I straighten up across the table at the Mediterranean restaurant. “I disagree. Give me three seconds and I can define it.”
“Fine,” he says after a pause.
“Can we narrow it to alignment of AI to humans?” I ask.
“Yes, let’s narrow it to alignment of one AI to one person.”
“The AI is aligned if you give it a goal and it pursues that goal without modifying it with its own intentions or goals.”
Benjamin frowns. “That sounds far too abstract.”
“In what sense?”
“Like the goal—what is that, more precisely?”
“A state of the world you want to achieve, or a series of states.”
“But how would you specify that?”
“You can describe it in infinitely many ways. There’s a scale of detail you can choose, which implies a level of approximation of the state.”
“That won’t describe the state completely, though?”
“Well, maybe if you could describe to the quantum state level, but that’s obviously impractical.”
“So then the AI must somehow interpret your goal, right?”
“Not exactly, but you mean it would have to interpolate to fill in the under-specified parts of your goal description?”

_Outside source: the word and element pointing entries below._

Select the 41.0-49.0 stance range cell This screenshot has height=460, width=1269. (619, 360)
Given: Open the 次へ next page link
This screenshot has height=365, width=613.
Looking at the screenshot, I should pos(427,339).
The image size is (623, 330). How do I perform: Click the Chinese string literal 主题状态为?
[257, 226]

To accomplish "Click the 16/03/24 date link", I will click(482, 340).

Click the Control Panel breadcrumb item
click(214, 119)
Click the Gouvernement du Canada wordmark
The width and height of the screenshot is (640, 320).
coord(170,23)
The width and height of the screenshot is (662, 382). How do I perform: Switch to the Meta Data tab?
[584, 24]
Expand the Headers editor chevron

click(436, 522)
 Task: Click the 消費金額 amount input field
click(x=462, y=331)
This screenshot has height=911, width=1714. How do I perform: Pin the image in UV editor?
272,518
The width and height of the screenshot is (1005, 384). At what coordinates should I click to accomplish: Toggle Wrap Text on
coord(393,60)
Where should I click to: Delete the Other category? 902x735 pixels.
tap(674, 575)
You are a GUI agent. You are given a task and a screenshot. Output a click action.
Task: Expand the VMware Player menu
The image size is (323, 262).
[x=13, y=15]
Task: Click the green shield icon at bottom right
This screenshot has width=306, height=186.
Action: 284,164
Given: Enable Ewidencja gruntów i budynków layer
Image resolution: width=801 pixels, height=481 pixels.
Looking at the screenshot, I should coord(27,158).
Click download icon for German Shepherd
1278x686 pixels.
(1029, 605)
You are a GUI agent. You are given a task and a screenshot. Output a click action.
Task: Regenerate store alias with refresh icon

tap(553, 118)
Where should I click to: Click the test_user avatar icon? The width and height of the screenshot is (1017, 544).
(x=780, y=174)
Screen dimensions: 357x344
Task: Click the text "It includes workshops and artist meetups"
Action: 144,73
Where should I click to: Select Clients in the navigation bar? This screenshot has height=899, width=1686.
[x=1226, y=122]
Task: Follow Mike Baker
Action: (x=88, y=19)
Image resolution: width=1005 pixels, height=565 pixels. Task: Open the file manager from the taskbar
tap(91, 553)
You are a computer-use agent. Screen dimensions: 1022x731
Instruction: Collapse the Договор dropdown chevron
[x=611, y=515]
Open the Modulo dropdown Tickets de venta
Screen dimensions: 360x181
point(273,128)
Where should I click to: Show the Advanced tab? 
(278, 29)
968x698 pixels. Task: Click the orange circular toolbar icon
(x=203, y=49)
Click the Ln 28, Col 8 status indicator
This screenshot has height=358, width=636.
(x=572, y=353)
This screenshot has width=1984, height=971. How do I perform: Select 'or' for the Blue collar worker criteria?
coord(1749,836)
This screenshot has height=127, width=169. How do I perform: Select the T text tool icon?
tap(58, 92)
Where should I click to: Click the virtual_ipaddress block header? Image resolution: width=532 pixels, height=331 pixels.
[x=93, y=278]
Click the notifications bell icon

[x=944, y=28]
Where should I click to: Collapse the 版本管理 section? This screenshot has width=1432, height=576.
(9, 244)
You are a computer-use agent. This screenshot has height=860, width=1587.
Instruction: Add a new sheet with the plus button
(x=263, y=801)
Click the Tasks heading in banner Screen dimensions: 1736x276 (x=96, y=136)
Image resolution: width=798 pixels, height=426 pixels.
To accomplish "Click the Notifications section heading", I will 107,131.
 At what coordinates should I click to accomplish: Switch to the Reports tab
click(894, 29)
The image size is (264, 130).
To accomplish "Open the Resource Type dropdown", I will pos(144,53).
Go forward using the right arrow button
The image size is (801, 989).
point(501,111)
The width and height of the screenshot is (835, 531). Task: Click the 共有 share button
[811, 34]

“Yes, that’s a good way to put it.”
“Then what we’ve discovered is another axis, orthogonal to alignment, which controls to what level of under-specification we want the AI to interpolate versus where it needs to ask you to fill in gaps before pursuing your goal.”
“We can’t be saying ‘Create a picture of a dog’ and then need to specify each pixel.”
“Of course not. But perhaps the AI should ask whether you want the picture on paper or digitally, using a reasonable threshold for necessary clarification.”
“People want things they don’t actually need though...”
“And they can end up in a bad state even with an aligned AI.”
“So how do you make alignment guarantee good outcomes? People are stupid...”
“And that’s on them. You can call it incompetence, but I’d call it misuse.”
- Martin Vlach 12 May 2025 10:52 UTC
  1 point
  0
  Parent
  You mean the chevrons like this is non-standard, but also sub-standard, although it has the neat property to represent >Speaker one< and >>Speaker two<<? I can see the typography of those here is meh at best.-\
  - Robert Cousineau 13 May 2025 1:54 UTC
    2 points
    0
    Parent
    I personally have not seen that style of writing dialogue before, and did not recognize that was what you were doing until reading this comment from you. It along with the typos made it difficult for me to understand, so I had Claude copy edit it for me (and then figured maybe someone else would find that useful).
Robert Cousineau 13 May 2025 1:57 UTC
2 points
0
In response to what I understand to be your question (“So what do you do to make the alignment guarantee good outcomes? People are stupid..”), I think one commonly accepted answer here is:

Yes, that is a real problem. Something like CEV offers a solution (with a spherical cow, in a vacuum).

There is also a useful differentiation to be made between Inner Alignment and Outer Alignment.